───── ENTRIES SUPPLIED ─────
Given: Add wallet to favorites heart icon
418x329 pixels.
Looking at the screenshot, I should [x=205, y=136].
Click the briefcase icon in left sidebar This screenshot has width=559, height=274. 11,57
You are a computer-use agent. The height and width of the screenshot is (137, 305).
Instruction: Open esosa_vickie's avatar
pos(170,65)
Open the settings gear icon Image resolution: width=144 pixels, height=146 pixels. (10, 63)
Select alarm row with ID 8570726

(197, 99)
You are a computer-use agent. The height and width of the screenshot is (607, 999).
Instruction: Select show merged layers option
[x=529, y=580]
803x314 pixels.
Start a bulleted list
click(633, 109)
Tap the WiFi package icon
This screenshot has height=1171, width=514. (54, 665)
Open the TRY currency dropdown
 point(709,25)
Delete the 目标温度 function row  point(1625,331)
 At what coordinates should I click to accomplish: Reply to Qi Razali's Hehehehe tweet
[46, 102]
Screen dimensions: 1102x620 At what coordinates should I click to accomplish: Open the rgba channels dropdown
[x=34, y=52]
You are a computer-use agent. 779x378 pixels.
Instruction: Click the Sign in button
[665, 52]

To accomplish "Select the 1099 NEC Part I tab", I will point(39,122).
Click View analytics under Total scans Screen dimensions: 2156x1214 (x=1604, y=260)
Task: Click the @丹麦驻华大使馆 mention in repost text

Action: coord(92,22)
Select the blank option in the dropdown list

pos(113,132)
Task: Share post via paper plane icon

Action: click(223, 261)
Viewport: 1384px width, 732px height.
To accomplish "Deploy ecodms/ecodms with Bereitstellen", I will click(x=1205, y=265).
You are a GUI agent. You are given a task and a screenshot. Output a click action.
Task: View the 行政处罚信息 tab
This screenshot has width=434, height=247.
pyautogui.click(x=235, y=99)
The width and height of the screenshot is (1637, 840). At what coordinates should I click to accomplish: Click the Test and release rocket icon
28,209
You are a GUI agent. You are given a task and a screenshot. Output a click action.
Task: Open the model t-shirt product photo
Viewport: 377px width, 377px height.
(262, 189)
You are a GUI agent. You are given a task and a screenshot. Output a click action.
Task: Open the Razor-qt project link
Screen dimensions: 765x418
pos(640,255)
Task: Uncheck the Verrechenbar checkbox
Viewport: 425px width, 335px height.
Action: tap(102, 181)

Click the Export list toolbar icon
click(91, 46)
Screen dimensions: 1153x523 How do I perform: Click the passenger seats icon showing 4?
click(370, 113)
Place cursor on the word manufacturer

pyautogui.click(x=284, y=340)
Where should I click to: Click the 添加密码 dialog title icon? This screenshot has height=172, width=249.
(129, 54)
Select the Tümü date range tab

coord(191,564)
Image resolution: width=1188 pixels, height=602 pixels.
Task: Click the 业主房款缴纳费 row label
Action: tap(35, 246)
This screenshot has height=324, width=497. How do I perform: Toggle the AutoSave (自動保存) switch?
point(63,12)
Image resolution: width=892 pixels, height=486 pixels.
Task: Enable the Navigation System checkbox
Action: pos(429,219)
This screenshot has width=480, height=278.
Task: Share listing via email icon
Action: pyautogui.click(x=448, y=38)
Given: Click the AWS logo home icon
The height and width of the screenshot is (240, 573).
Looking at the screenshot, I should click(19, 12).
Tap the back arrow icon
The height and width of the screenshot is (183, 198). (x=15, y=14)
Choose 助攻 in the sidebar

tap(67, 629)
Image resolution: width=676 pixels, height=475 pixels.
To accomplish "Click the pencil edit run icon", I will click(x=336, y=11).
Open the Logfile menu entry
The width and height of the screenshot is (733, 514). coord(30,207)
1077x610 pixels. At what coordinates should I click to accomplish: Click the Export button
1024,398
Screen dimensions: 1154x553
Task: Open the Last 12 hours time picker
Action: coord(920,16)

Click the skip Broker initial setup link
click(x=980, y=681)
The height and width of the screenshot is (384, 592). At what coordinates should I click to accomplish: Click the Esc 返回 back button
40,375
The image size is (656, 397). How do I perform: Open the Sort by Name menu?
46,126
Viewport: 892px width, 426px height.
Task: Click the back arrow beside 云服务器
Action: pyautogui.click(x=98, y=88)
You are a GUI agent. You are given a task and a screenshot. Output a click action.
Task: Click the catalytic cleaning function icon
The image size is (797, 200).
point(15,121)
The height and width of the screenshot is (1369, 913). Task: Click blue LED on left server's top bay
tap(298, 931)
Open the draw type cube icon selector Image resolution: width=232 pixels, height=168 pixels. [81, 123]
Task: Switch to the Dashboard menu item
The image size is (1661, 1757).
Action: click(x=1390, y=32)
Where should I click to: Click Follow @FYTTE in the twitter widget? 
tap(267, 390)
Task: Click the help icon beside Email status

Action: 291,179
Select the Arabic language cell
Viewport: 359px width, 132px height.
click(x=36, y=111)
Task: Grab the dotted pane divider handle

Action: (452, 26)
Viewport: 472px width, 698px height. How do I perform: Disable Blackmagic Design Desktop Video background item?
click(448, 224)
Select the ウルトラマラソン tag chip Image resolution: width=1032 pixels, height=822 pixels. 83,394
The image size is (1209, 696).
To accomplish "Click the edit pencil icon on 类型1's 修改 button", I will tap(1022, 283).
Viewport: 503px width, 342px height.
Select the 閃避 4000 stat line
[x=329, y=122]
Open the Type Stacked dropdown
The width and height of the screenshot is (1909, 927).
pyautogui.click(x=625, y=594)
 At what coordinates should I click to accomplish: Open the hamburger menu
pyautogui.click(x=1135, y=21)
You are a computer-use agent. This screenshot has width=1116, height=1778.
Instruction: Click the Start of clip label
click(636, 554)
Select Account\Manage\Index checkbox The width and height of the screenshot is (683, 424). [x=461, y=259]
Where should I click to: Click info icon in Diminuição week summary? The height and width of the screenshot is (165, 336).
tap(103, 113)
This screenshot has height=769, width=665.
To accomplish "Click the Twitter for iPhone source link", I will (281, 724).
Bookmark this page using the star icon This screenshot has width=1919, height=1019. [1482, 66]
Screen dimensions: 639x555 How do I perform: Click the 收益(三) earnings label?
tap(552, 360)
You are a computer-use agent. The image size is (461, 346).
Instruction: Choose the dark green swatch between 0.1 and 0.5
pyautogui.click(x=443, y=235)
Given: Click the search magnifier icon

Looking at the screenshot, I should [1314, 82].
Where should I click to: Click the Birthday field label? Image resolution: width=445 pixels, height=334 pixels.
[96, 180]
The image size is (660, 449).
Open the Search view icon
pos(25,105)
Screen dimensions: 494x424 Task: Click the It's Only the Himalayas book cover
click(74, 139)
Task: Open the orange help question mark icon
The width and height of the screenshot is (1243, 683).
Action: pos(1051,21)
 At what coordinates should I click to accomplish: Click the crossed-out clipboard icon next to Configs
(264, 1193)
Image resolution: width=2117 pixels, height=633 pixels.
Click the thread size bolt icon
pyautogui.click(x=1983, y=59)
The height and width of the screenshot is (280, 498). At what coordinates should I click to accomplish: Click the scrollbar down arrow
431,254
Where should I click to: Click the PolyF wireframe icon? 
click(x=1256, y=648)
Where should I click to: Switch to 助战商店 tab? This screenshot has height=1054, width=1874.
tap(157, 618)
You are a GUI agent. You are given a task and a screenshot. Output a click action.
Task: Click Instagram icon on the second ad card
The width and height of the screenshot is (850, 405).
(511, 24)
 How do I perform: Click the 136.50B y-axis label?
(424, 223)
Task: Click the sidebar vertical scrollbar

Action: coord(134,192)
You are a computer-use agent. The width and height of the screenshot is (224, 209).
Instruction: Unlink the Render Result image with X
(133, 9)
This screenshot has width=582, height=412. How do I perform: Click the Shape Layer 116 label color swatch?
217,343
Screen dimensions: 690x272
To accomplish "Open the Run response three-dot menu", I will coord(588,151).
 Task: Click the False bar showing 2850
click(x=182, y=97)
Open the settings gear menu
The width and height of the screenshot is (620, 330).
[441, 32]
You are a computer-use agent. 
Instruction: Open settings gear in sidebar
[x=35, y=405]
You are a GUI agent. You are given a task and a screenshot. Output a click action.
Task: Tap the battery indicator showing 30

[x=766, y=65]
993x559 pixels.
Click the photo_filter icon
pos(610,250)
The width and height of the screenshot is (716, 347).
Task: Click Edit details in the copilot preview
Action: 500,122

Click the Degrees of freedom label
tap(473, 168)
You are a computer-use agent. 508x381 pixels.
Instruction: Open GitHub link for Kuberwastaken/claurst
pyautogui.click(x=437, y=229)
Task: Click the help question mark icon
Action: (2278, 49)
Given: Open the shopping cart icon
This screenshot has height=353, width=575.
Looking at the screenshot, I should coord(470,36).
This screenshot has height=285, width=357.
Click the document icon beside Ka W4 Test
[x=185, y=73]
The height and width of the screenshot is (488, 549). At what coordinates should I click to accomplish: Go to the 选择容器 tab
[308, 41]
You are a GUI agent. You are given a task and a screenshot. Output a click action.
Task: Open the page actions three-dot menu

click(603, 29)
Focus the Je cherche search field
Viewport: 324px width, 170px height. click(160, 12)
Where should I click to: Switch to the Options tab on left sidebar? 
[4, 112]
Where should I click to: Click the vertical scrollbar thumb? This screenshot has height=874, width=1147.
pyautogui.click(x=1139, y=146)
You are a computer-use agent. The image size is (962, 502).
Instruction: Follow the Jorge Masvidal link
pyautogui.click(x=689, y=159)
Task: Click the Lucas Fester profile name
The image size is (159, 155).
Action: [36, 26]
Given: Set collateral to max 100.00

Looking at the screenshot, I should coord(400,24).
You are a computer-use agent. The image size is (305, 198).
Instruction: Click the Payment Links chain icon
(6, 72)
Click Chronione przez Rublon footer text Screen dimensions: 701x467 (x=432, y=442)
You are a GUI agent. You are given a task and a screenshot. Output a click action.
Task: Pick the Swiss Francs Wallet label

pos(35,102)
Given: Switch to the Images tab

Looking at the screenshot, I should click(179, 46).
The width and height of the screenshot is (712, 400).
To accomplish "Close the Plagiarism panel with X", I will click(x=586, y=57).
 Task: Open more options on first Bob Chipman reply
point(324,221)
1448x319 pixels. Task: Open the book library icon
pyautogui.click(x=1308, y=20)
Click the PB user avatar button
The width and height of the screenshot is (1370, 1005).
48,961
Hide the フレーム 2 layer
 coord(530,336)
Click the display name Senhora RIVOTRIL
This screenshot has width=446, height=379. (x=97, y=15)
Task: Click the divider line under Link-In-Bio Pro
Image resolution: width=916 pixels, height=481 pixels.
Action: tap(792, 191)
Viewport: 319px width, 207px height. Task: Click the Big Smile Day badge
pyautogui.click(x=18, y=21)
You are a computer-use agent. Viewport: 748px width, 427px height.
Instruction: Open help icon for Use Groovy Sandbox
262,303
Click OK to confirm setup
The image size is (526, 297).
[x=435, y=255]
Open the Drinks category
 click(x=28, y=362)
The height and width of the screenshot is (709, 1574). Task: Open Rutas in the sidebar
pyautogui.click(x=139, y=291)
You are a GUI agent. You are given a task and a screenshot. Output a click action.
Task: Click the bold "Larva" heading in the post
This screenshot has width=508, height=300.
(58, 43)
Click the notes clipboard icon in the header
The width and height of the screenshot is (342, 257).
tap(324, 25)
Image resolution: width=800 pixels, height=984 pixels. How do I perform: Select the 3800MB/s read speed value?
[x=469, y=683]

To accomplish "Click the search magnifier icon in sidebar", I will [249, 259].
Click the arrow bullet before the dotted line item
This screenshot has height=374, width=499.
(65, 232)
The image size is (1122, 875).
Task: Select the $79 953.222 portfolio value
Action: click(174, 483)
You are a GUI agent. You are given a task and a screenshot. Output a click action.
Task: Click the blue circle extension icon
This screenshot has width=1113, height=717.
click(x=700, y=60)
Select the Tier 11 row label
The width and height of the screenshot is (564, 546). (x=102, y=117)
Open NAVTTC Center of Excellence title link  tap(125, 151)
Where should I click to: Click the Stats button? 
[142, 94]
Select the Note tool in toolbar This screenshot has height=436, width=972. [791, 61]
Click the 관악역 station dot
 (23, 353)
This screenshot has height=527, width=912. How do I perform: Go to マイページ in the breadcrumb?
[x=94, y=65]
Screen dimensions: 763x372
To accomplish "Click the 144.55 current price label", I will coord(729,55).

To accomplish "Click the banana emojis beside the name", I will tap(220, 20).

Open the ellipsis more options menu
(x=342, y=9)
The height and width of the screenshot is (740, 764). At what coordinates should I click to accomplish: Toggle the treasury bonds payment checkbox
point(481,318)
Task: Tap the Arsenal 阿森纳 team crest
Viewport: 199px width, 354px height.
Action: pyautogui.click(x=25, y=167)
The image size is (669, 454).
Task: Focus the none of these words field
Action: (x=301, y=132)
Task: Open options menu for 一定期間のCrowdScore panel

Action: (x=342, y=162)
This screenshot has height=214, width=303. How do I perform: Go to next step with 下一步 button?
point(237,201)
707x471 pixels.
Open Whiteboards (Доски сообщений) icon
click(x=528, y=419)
─────
PROBLEM STATEMENT: Rewrite the data from its first line through the line containing "I will point(39,122).", inclusive, changing every "computer-use agent" to "GUI agent" and leaving everything else as it is.

RESPONSE TO THE EXERCISE:
Given: Add wallet to favorites heart icon
418x329 pixels.
Looking at the screenshot, I should [x=205, y=136].
Click the briefcase icon in left sidebar This screenshot has width=559, height=274. 11,57
You are a GUI agent. The height and width of the screenshot is (137, 305).
Instruction: Open esosa_vickie's avatar
pos(170,65)
Open the settings gear icon Image resolution: width=144 pixels, height=146 pixels. (10, 63)
Select alarm row with ID 8570726

(197, 99)
You are a GUI agent. The height and width of the screenshot is (607, 999).
Instruction: Select show merged layers option
[x=529, y=580]
803x314 pixels.
Start a bulleted list
click(633, 109)
Tap the WiFi package icon
This screenshot has height=1171, width=514. (54, 665)
Open the TRY currency dropdown
 point(709,25)
Delete the 目标温度 function row  point(1625,331)
 At what coordinates should I click to accomplish: Reply to Qi Razali's Hehehehe tweet
[46, 102]
Screen dimensions: 1102x620 At what coordinates should I click to accomplish: Open the rgba channels dropdown
[x=34, y=52]
You are a GUI agent. 779x378 pixels.
Instruction: Click the Sign in button
[665, 52]

To accomplish "Select the 1099 NEC Part I tab", I will point(39,122).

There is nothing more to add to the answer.